--- Selected passage ---
========

Top Six Challenges of Launching a Digital Product According to Founders and C-level Executives

Maria Szepel

Feb 15, 2021 • 18 min read

Bringing an innovative digital product to market is a complex process during which things will inevitably go differently than planned. How to successfully navigate this process?

? It helps to anticipate the problems you might face.

We asked over a dozen founders and C-level executives to share their first-hand experience of launching digital products. Experts from various industries opened up about the challenges they faced, the mistakes they made and the lessons they learned.

Here are the top challenges and advice on how to deal with them when launching a digital product, according to people who did it successfully.

#1 – Focus on your main goal

When developing a product, you will come across tasks, objectives, and opportunities that might distract you from the original goal. Unless you truly know what you’re striving for, it’s easy to lose sight of the main objective along the way. That’s why, as many of our interviewees emphasized, it’s so important to always stay focused.

For Lukas Zörner, CPO at Penta, which offers banking products for business owners, maintaining focus on what really matters is the most important part. Not only for a product but for the entire company. In FinTech in particular, it's crucial to make sure that the products you build work seamlessly together and this requires exactly one thing: unprecedented focus.

Lukas Zoner from Penta

Stefan Muehlemann, Founder and Chairman of the debt capital market platform Loanboox, considers saying “no” to be one of the most important challenges of product development: With so many opportunities at hand, it is sometimes hard to focus and say “no” to promising ideas. But if something’s not part of your core business and substantially enhances your product, don’t do it.

========

--- Exercise task A ---
Answer each question using the article on launching digital products.
(i) How many founders and C-level executives were asked to share their experience?
(ii) What does Penta offer?
(iii) What kind of platform is Loanboox?
--- Exercise task B ---
According to the article on launching digital products, why is it so important to stay focused while developing a product? Answer in one to three sentences.
--- Exercise task C ---
Pick up the article on launching digital products from the point where it stops.
The material after this point comes from a different source.

--- Recorded information ---

========

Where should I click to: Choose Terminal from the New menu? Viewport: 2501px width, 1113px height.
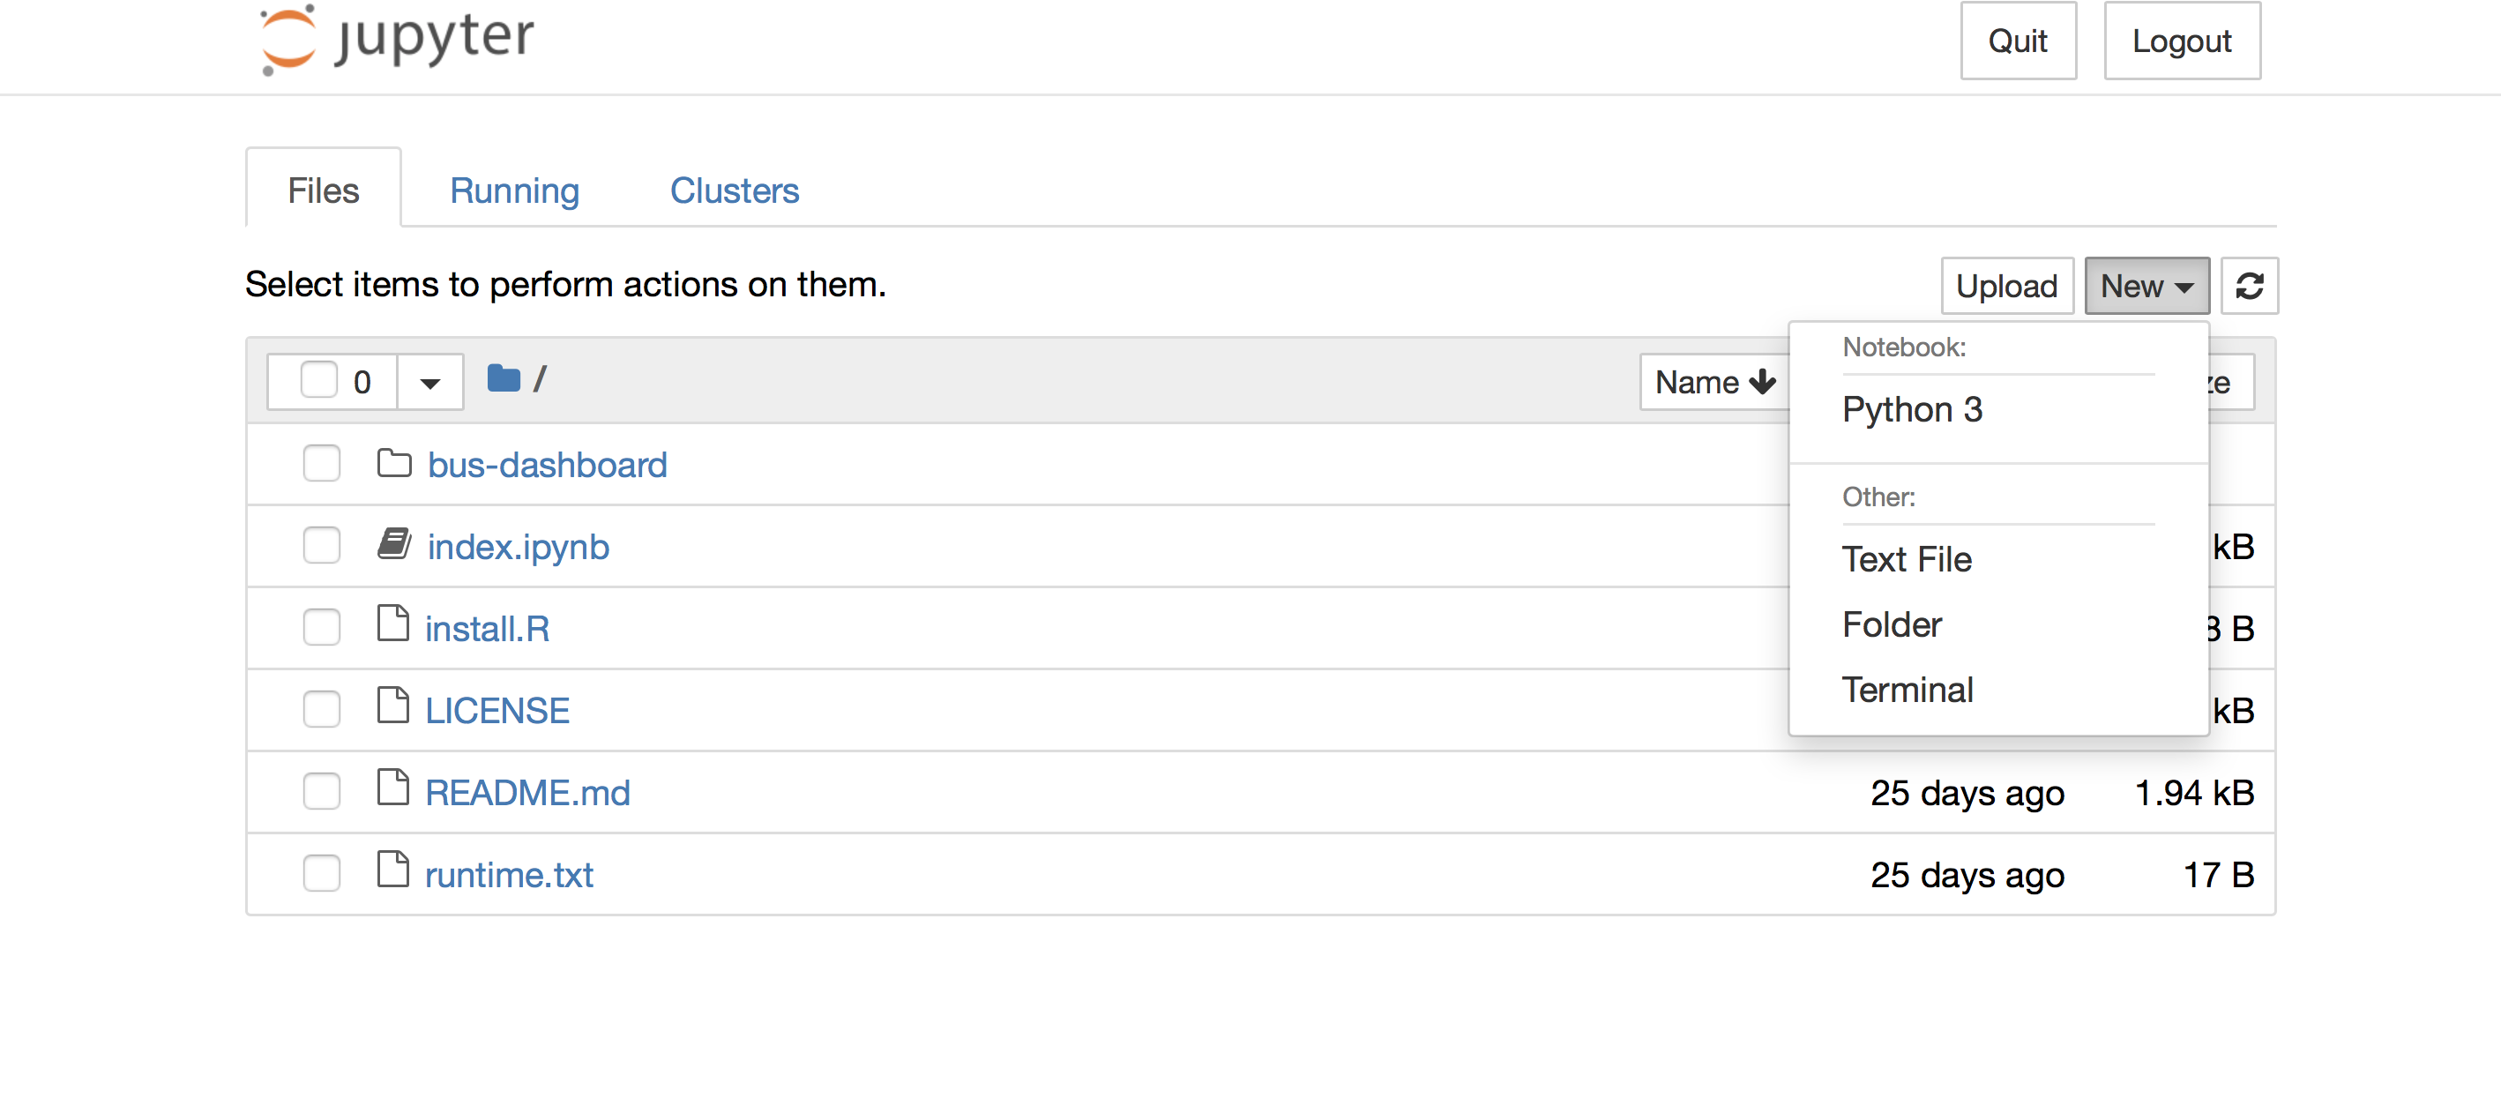[1908, 690]
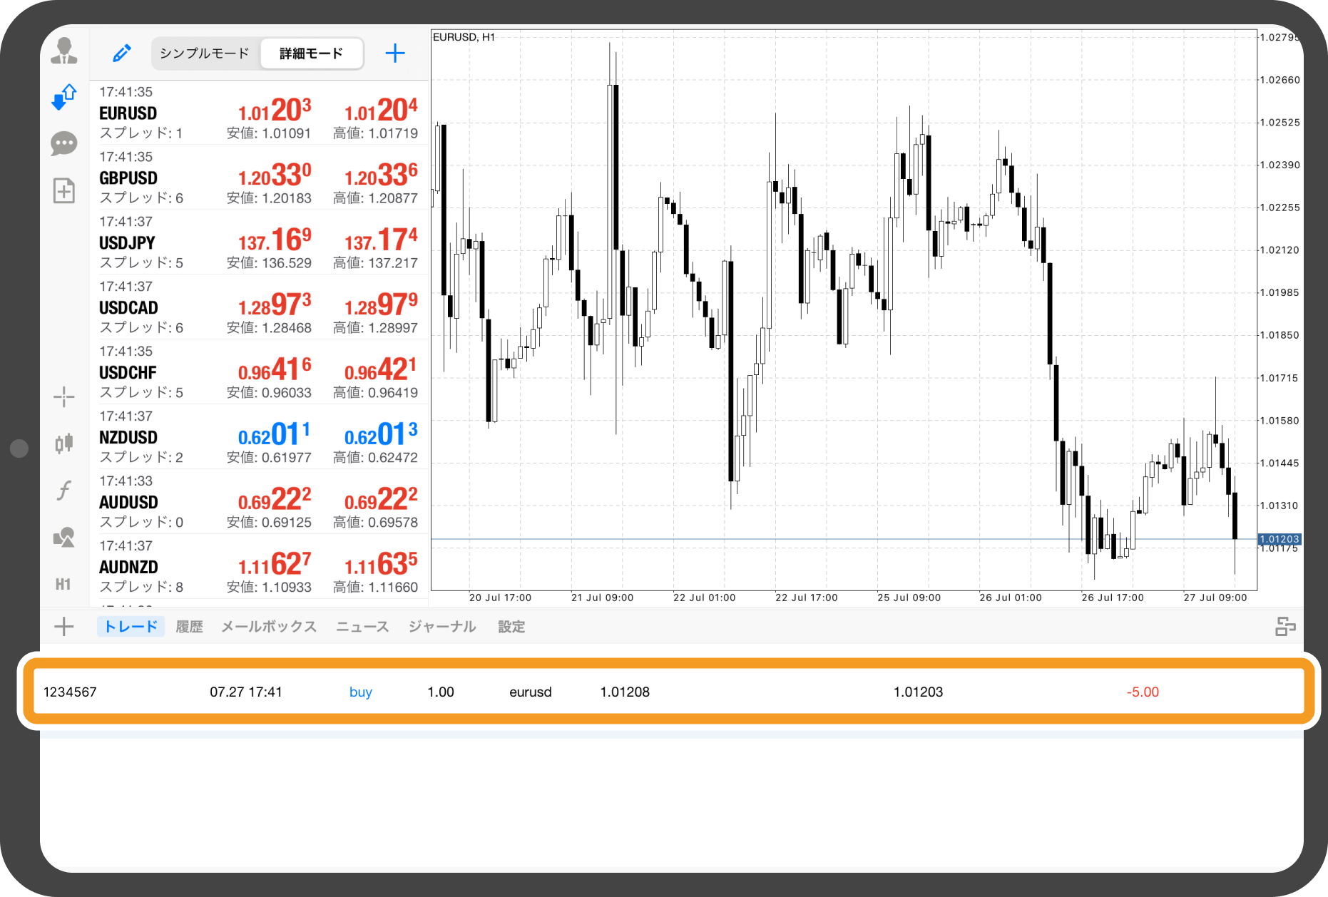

========

--- Final answer A ---
(i) Over a dozen.
(ii) Banking products for business owners.
(iii) A debt capital market platform.

--- Final answer B ---
During development you will come across tasks, objectives, and opportunities that might distract you from the original goal. Unless you truly know what you're striving for, it's easy to lose sight of the main objective along the way.

--- Final answer C ---
Stefan Muehlemann from Loanboox - core business

David Goldberg, co-founder and CEO of Founders Pledge, an initiative aiming to transform charitable giving, points out that staying focused is fundamental to non-profits as well: Ensuring we are sustainably funded is a constant challenge. It’s easy to lose sight of what incentivises you when you’re trying to appeal to donors, but I’ve learned that it’s crucial to stick to your core values and motivations and keep these at the heart of everything you do.

David Goldberg from Founders Pledge - Motivations

Focus is also essential when talking about your product to potential investors or users.

As entrepreneurs, we know our product and are always excited to talk about all the cool features we've worked on. I think we try to say too much initially instead of focusing on the main feature and should always simplify the message, offering less information but making it easily explainable to the audience, says Philippe Racine, co-founder of the social selling platform Stent.io.

Philippe Racine from Stent - simplify message

#2 – Allocate resources wisely

Deciding how to best spend your money, especially if you don’t have unlimited resources, is another challenge that several of our experts brought up.

You might need to limit your spending to just the absolute essentials. As Alec Dobbie, CEO and co-founder of FanFinders, which connects brands with parents, explains, A challenge of being a bootstrapped self-funded business was working out what our cashflow allowed us to spend and watching every penny. At the start, our five co-founders didn’t meet in person for nearly two years as travel isn’t cheap, but Skype is.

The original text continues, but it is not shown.